Kulağa hoş geliyor ama, havai dua. "Bayramın barışa vesile olmasını diliyorum" dedi Kılıçdaroğlu.
Dileğin konusu PKK ile çatışmanın sona erdirilmesi gibi bir hedef ise, o bir sorunun çözümüdür. "Barış" geneldir ve sınıfsız düzen kurulmadan bütün toplumu kapsayamaz. Hayal şimdilik.
Çalışanla çalıştıran arasındaki çıkar karşıtlığı sürdükçe siyasal çatışma kaçınılmaz ise, neyi dileyebiliriz? Çatışmanın akıllıca olmasını.
Taraflardan birinin çalışanları, ötekinin de çalıştıranları zekice temsil etmesini dileyebiliriz. Bilim, politika, medya alanlarında aktif insanlar ona göre saf seçer, tavır takınır, tartışır. Sorunlara iki tarafın da çıkarlarını en az zedeleyecek çizgide çözümler üretilir. Sosyal adalet yönünde dövüşmeden ilerleme sağlanır.
Türkiye'de buna benzer bir şey oluyor mu? Kılıçdaroğlu'nun partisini destekleyenler bile sandığa pusulayı umutsuzca attıklarını belli ediyorlar. "Etkili muhalefet yok" görüşü maalesef yaygın.
Tam bilinçle ve içtenlikle kullanıyorum "maalesef" sözcüğünü.
***
Bugün muhalefet çevrelerince en çok dile getirilen yakınma konusu nedir? Ülkede tek adam egemenliği kuruluyor!
Diyelim ki var öyle bir tehlike. Nasıl önlenir?
O adamın bütün yarışları nasıl kazandığına bakar, kozları daha iyi değerlendirerek sollarsınız onu. Halka çok mu yakın? Siz daha yakın olmaya çalışın. Ekonomiyi mi düzeltiyor? Siz daha düzgün duruma getirmenin yolunu gösterin. Heyecan verici projeler mi üretiyor? Siz daha parlaklarını üretin.
Hiçbirini yapamayıp şirretlikle yetinirseniz elbette yaya kalırsınız.

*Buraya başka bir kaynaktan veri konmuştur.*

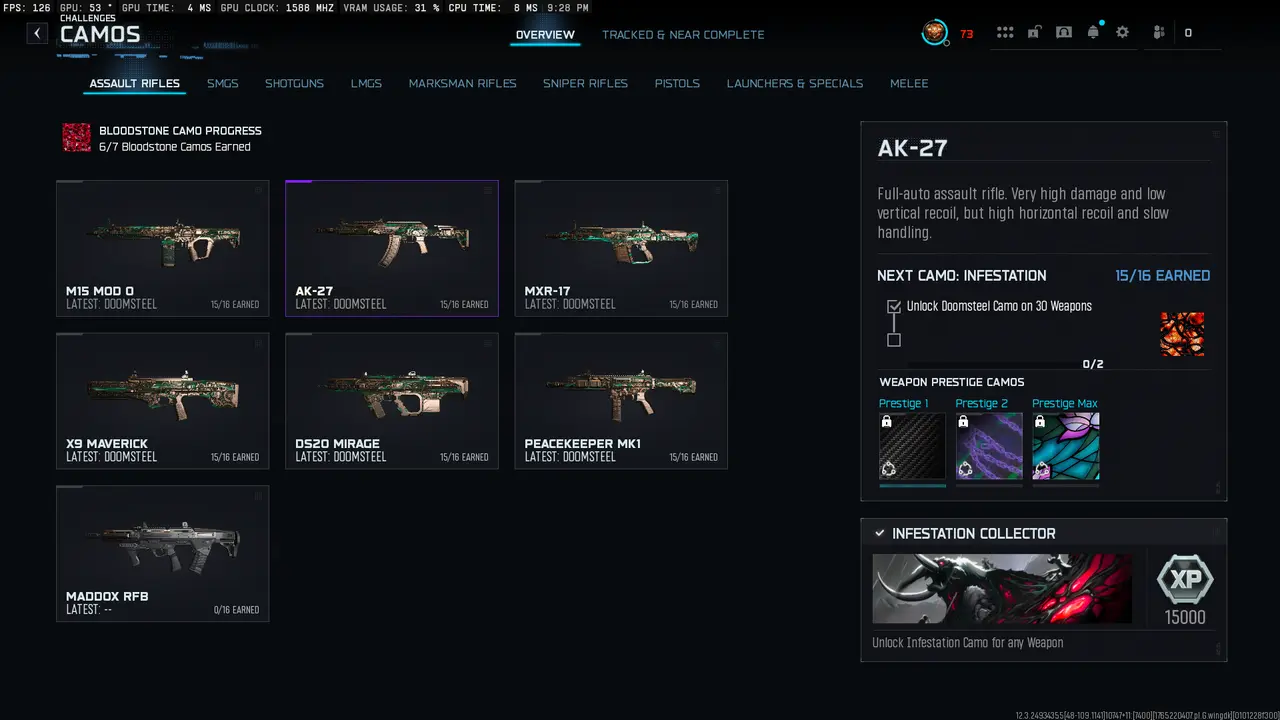
Task: Open the social friends icon
Action: point(1159,32)
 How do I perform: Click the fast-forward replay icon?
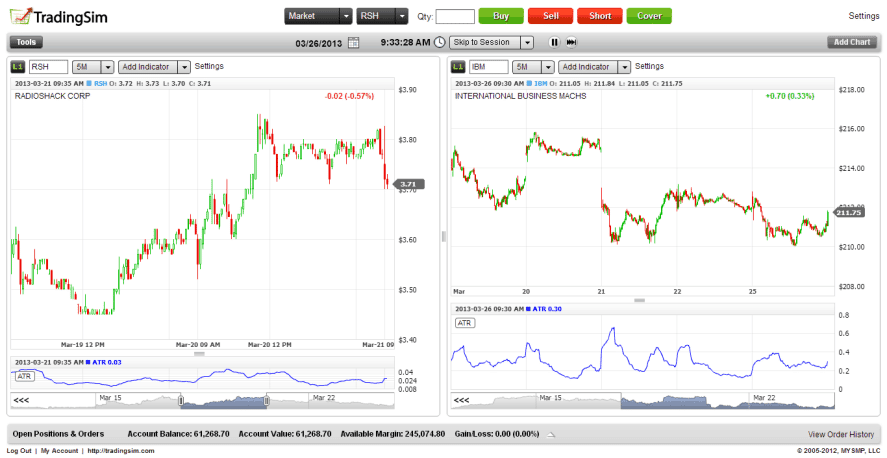pos(571,43)
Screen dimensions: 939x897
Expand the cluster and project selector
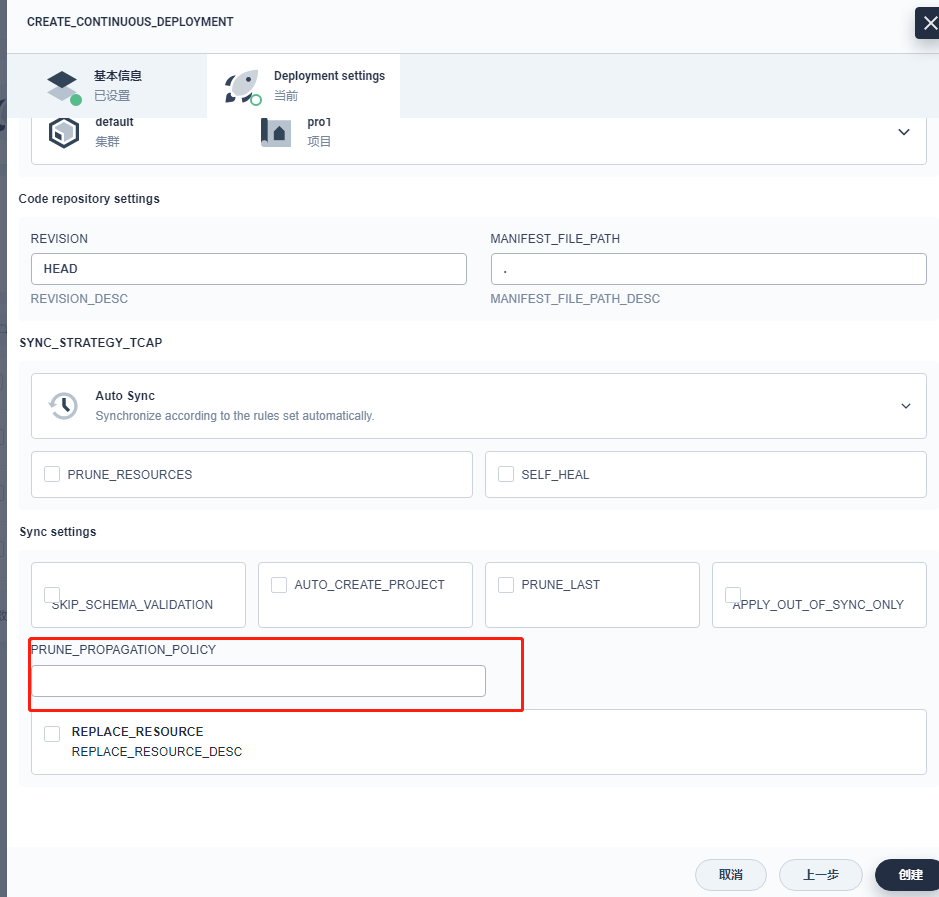click(x=904, y=131)
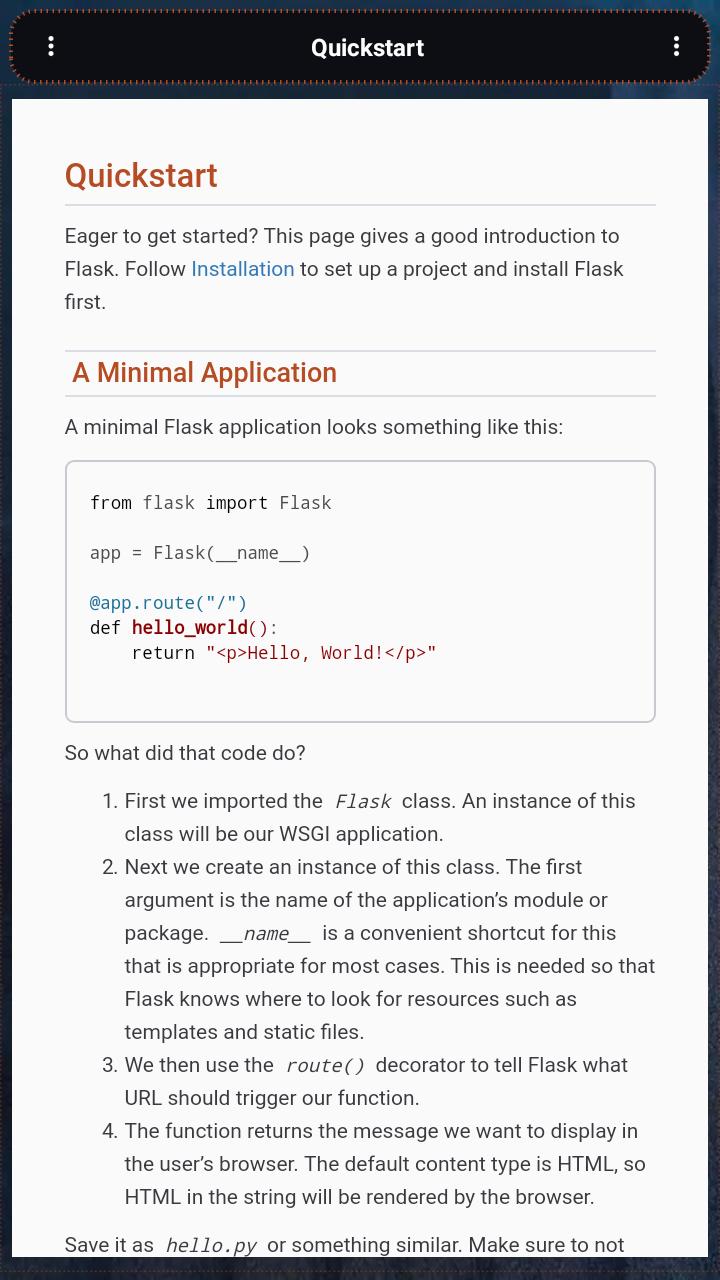Follow the Installation link
The width and height of the screenshot is (720, 1280).
[x=242, y=269]
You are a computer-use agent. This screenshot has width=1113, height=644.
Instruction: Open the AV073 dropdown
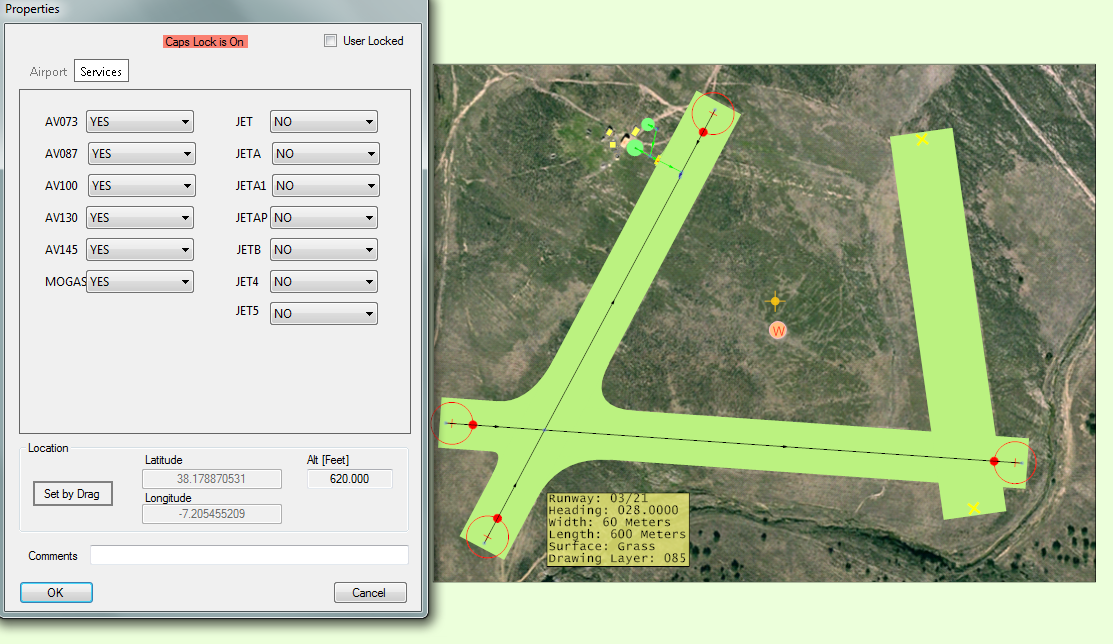pyautogui.click(x=139, y=122)
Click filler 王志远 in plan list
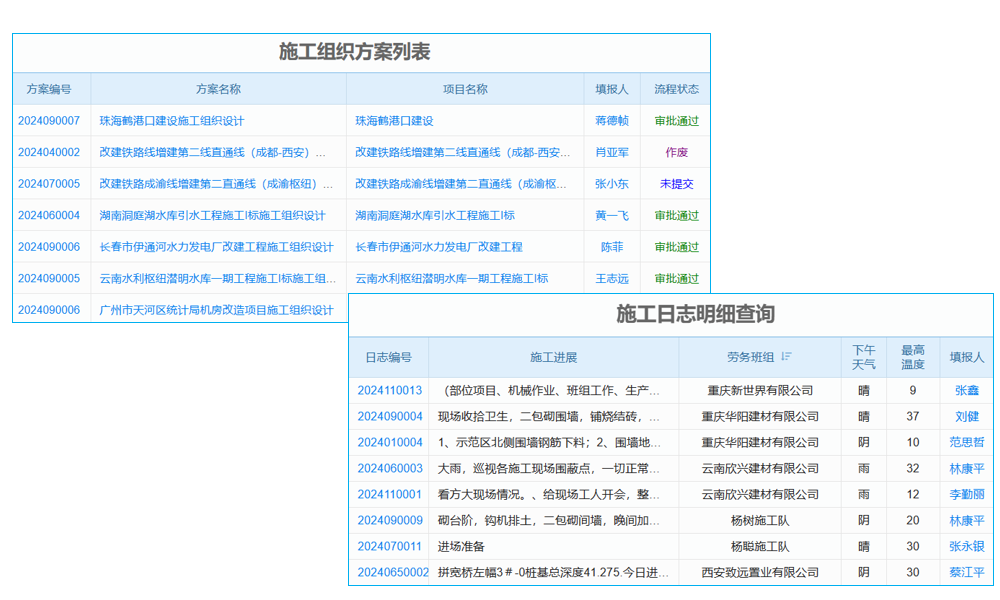 (613, 278)
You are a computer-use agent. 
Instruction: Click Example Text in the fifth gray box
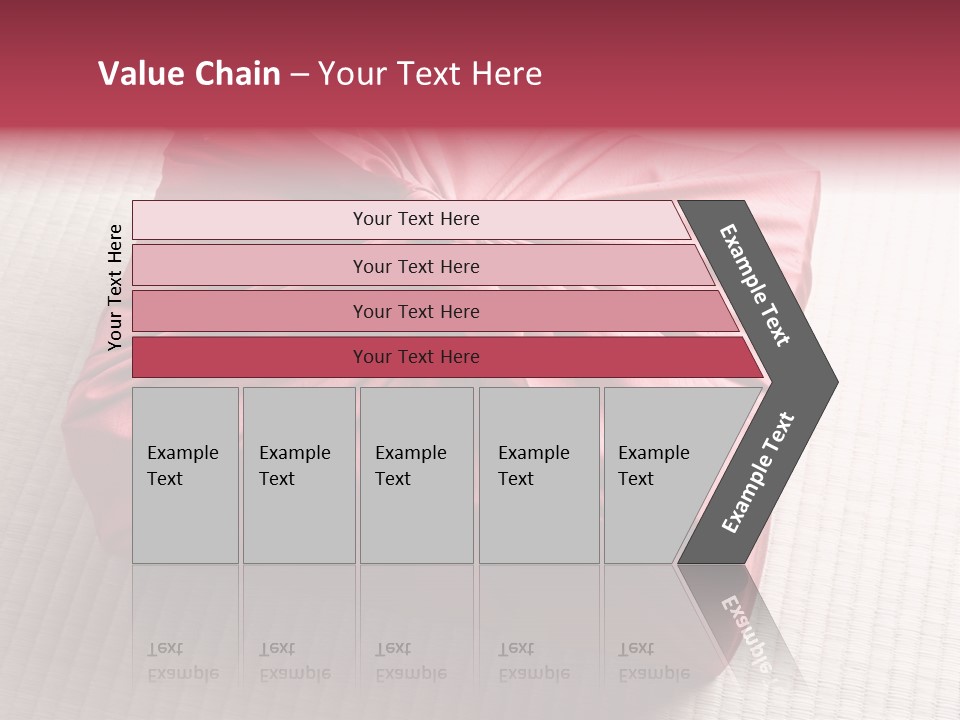tap(653, 465)
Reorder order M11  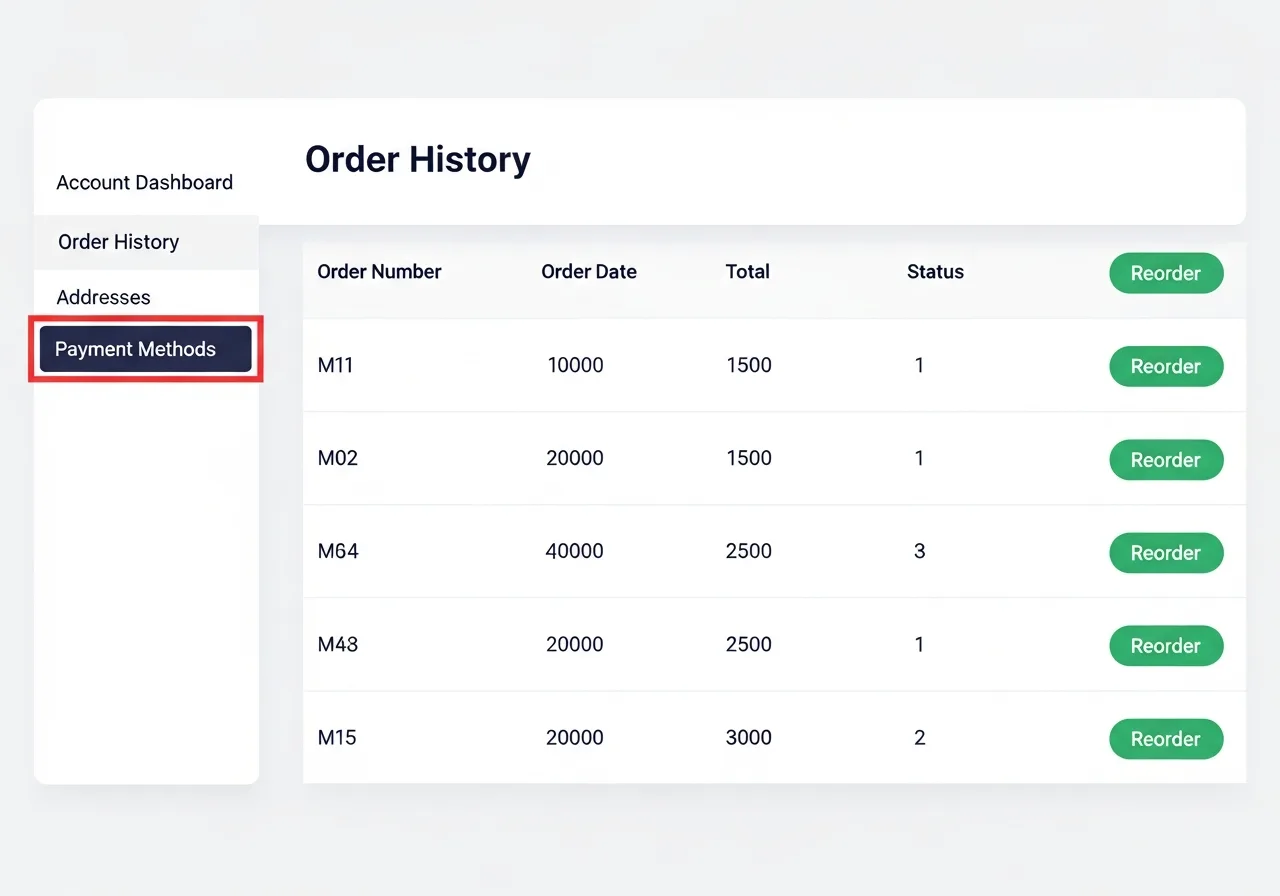1165,366
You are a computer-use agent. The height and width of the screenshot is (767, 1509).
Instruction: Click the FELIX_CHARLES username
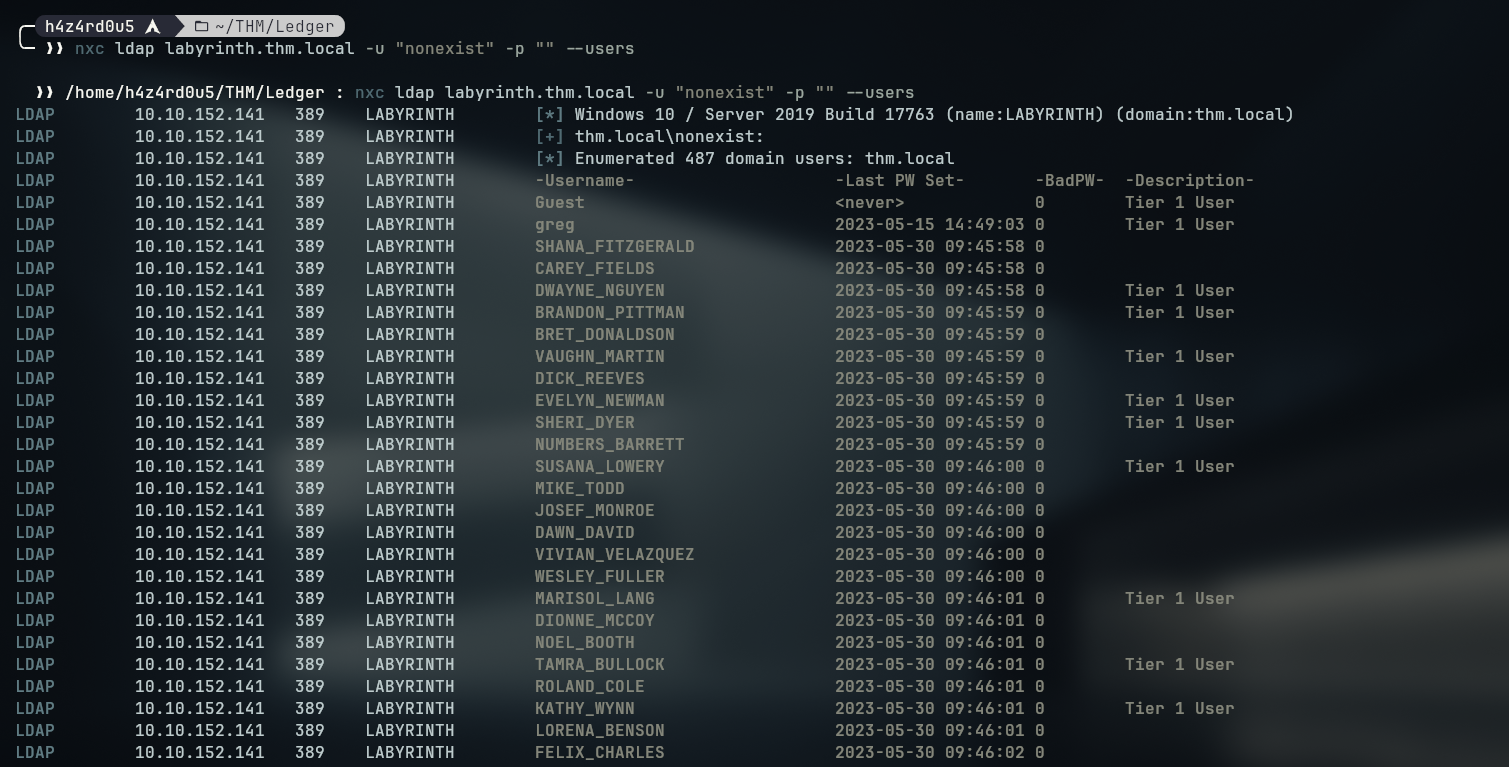[x=599, y=752]
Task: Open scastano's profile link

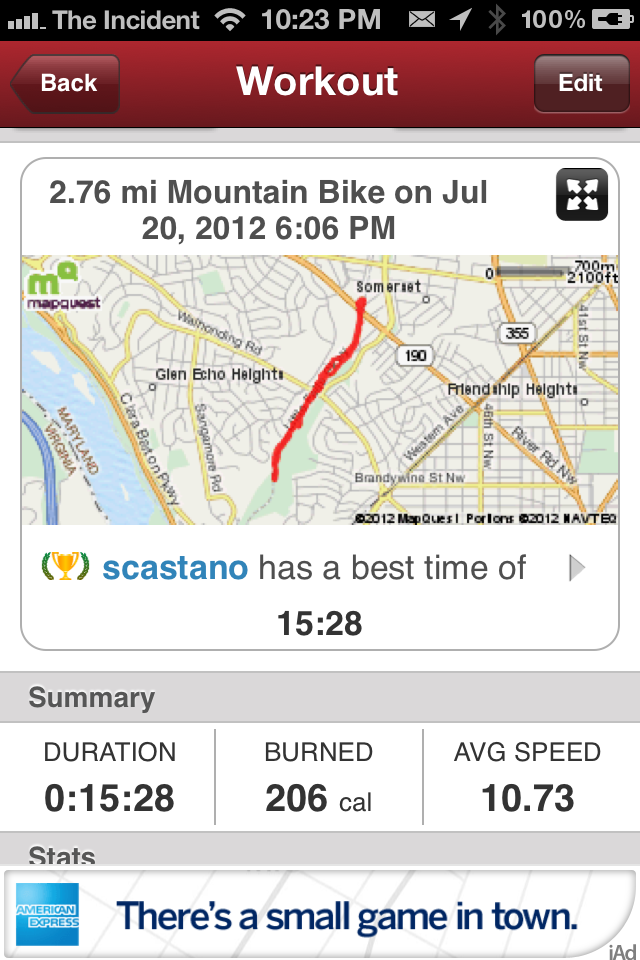Action: 175,568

Bakın, en siyaset dışı, en somut, en büyük sorun örneği: deprem. En sivri muhalefet pazarlayıcısı gazetemizin Tokmak adlı başyazısında, en yetkili bilim adamlarından biri diye sunulan profesörün şu sözlerine dayanılarak işlendi o konu:
"Allah bize iyi davranışlı bir fay vermiş. Bunun yanında da akılsız bir halk vermiş!... Eğitim sistemini tamamen tahrip etmekte olan bir partiyi üçüncü defa iktidar yaptık... Büyük depremin çok uzak olmadığı kanaatindeyim. Ben bilim adamıyım. Gördüğümü en kötü şekilde söylemek üzere eğitim aldım. Bizi yönetenler, ya da yönetemeyenler mi demeliyim, bu afetle asla başa çıkamaz. Yalnız İstanbul değil, bütün Türkiye mahvolur! Böyle bir felâkette Allah hepimize acısın!"
Sayın profesörden deprem konusunda aydınlatıcı bilgiler ve öneriler beklenirdi. Ama anlaşılan ülkemizde bilim yerli yersiz Allah'lı konuşmak, halkı akılsız görmek, inceleme konusuna politika karıştırmak, görülenleri açıkça değil de "en kötü şekilde söylemek", ortalığa panik saçmak olmuş.
***
Askerin balyozundan kurtulduk; sıra aydın geçinenlerin ellerindeki şeylerden korunmaya geldi. Dua gerekiyorsa, edelim: Allah çözüm üretici aydınlar ihsan eylesin ülkemize!
Zira ihtiyacımız tokmaklara değil, tornavidalara.